Start of Entries shown

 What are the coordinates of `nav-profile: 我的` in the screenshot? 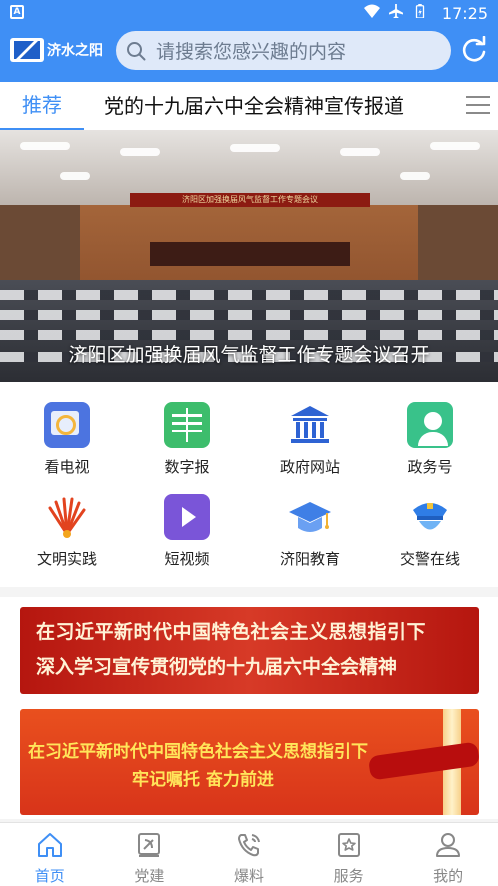 It's located at (448, 854).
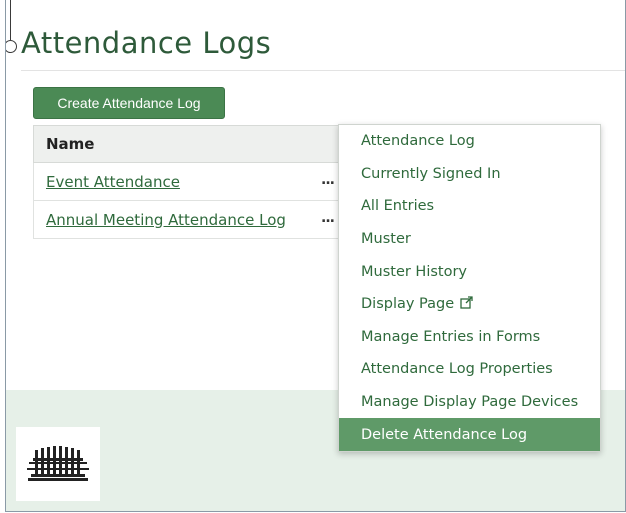  I want to click on log-link-annual-meeting: Annual Meeting Attendance Log, so click(166, 220).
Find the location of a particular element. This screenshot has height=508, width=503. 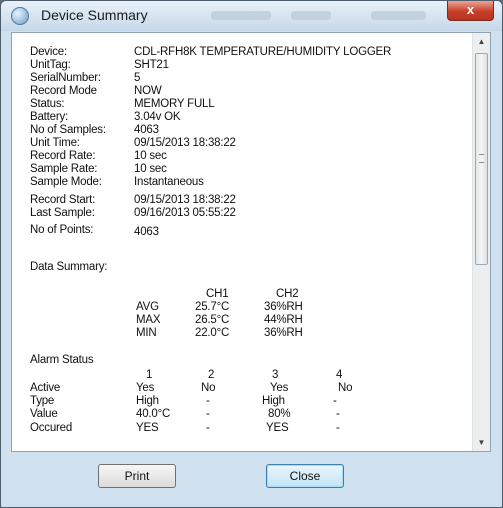

app-icon is located at coordinates (20, 16).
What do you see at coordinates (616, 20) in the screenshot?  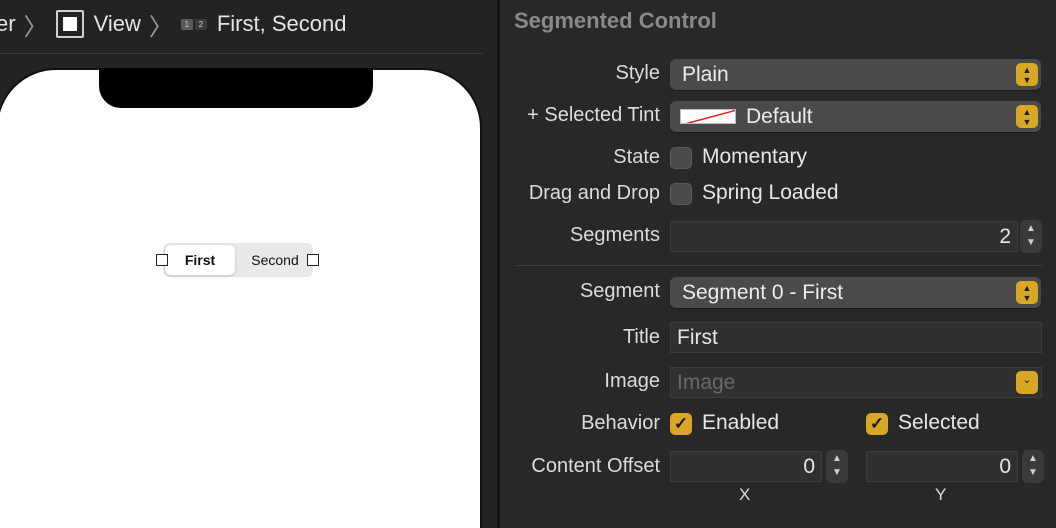 I see `inspector-section-title: Segmented Control` at bounding box center [616, 20].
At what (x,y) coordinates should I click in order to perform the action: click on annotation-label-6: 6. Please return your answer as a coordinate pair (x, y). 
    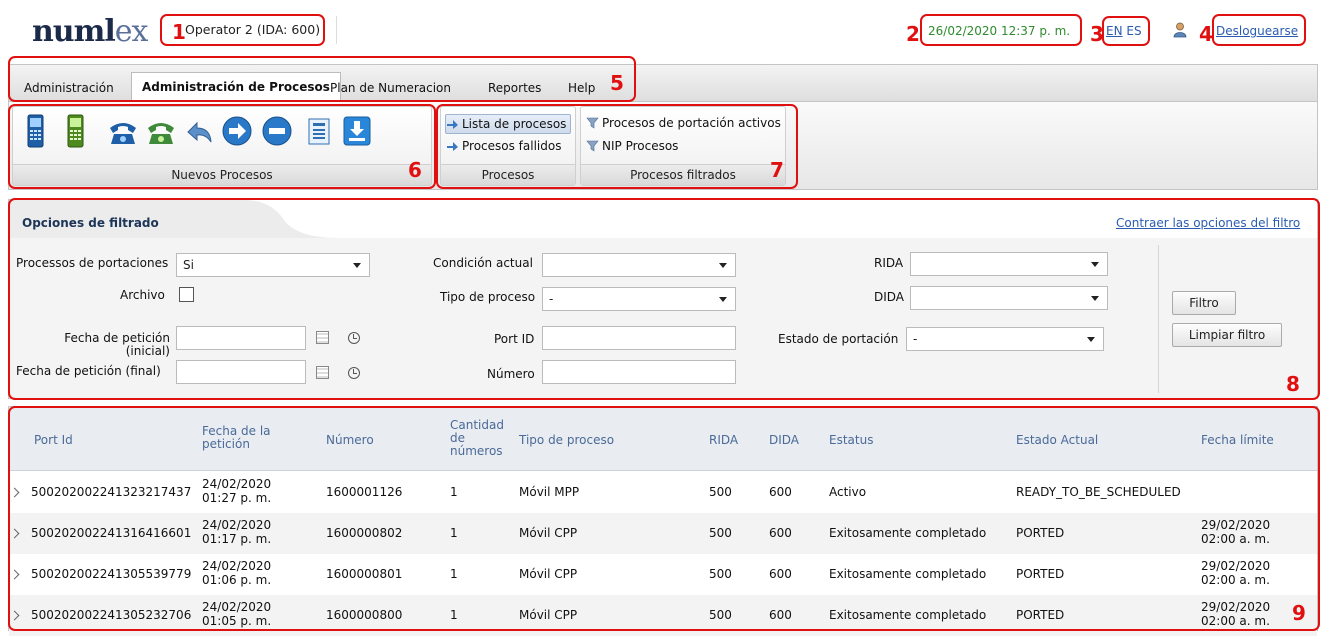
    Looking at the image, I should click on (415, 170).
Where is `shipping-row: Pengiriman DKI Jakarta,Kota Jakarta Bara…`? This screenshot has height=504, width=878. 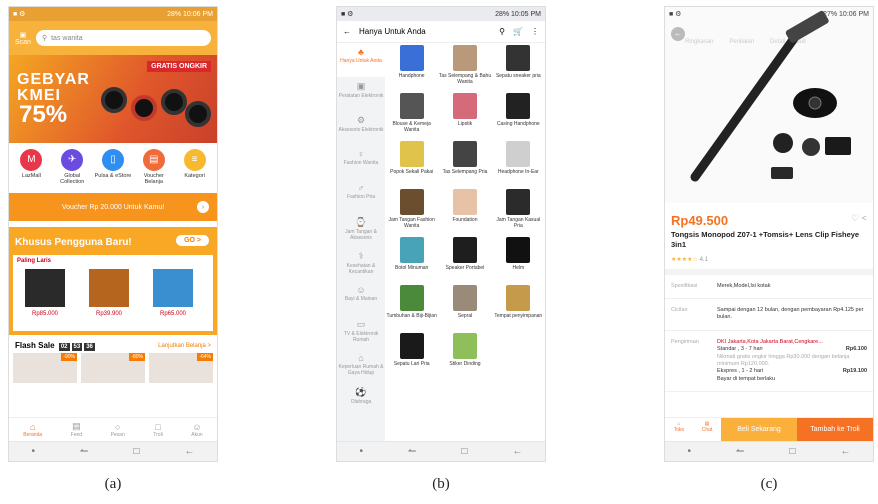
shipping-row: Pengiriman DKI Jakarta,Kota Jakarta Bara… is located at coordinates (769, 362).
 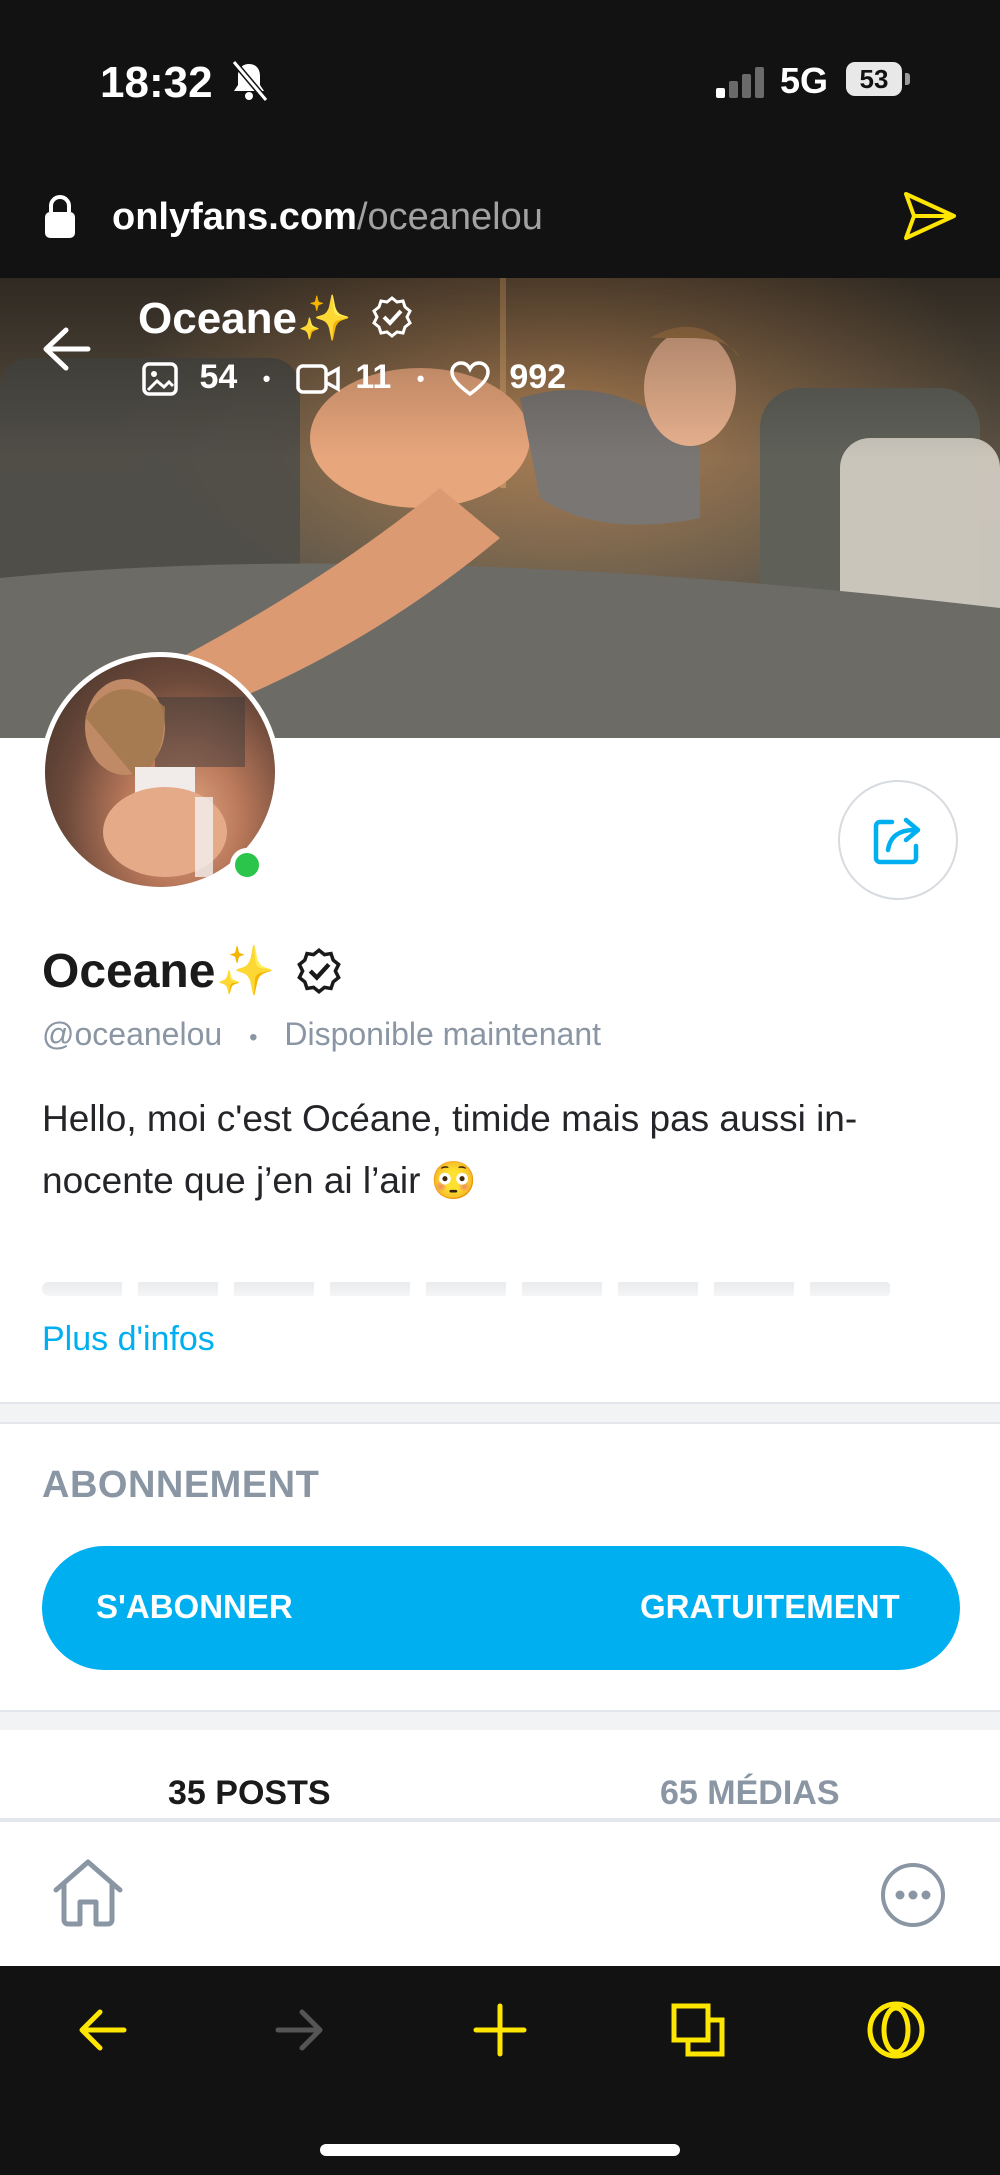 I want to click on subscribe-button-price: GRATUITEMENT, so click(x=770, y=1606).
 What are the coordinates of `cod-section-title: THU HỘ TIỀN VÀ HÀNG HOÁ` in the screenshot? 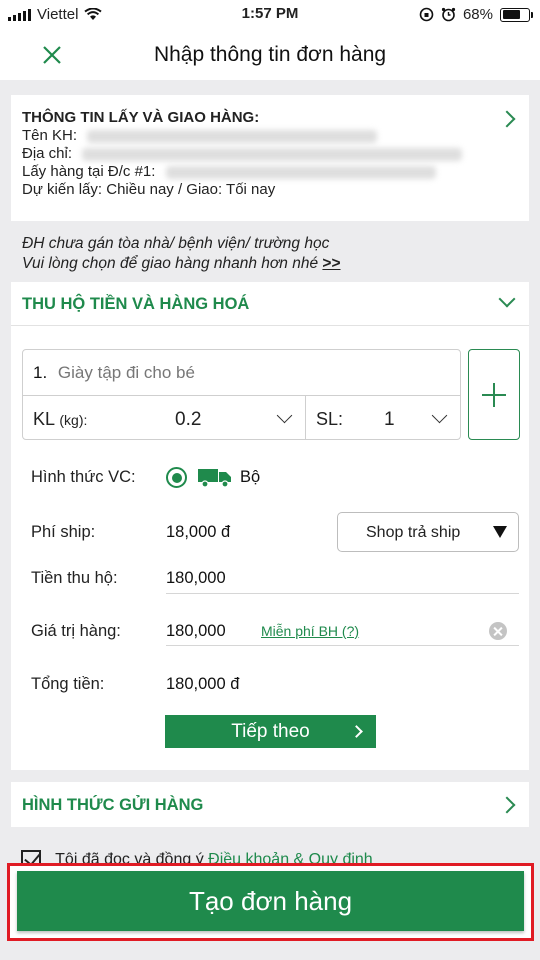 It's located at (136, 304).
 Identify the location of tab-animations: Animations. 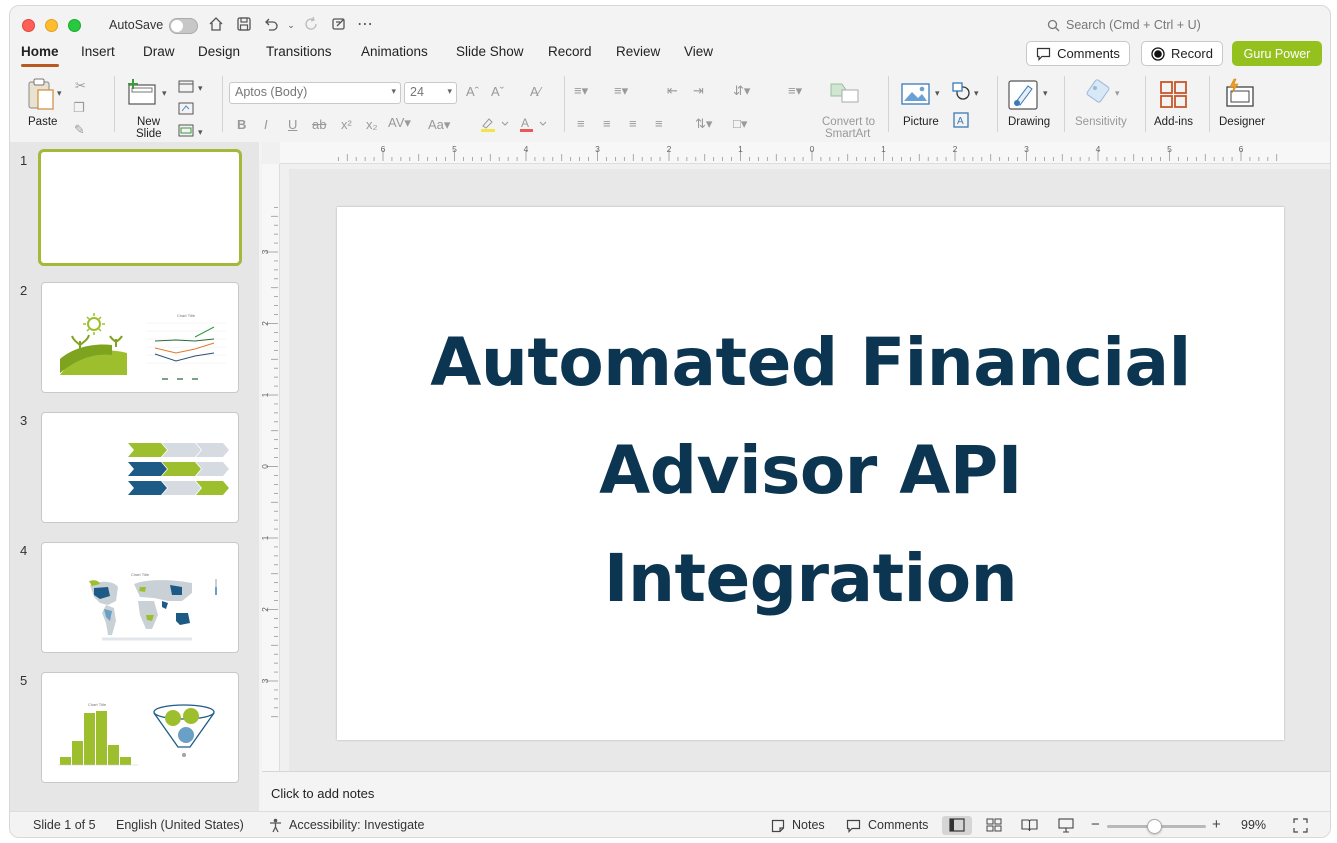
(394, 57).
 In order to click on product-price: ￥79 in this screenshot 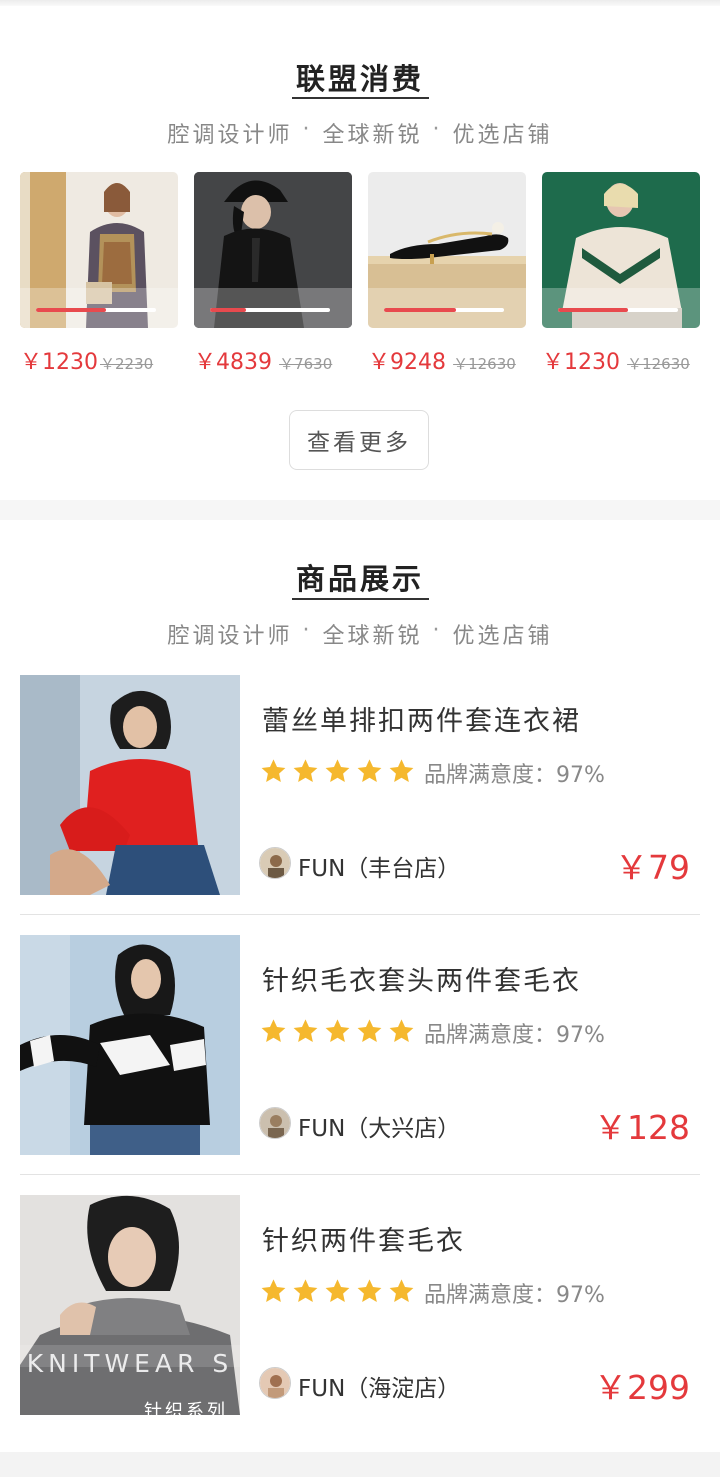, I will do `click(652, 868)`.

End of Entries shown

- _What this task involves_:
Extract the items from the line with "has height=504, width=878." up to and including the line with "I want to click on subscribe-button-price: GRATUITEMENT, so", copying each line exactly and leaving out the pictures.

- _Exercise solution_:
Where is `shipping-row: Pengiriman DKI Jakarta,Kota Jakarta Bara…`? This screenshot has height=504, width=878. 
shipping-row: Pengiriman DKI Jakarta,Kota Jakarta Bara… is located at coordinates (769, 362).
  I want to click on subscribe-button-price: GRATUITEMENT, so click(x=770, y=1606).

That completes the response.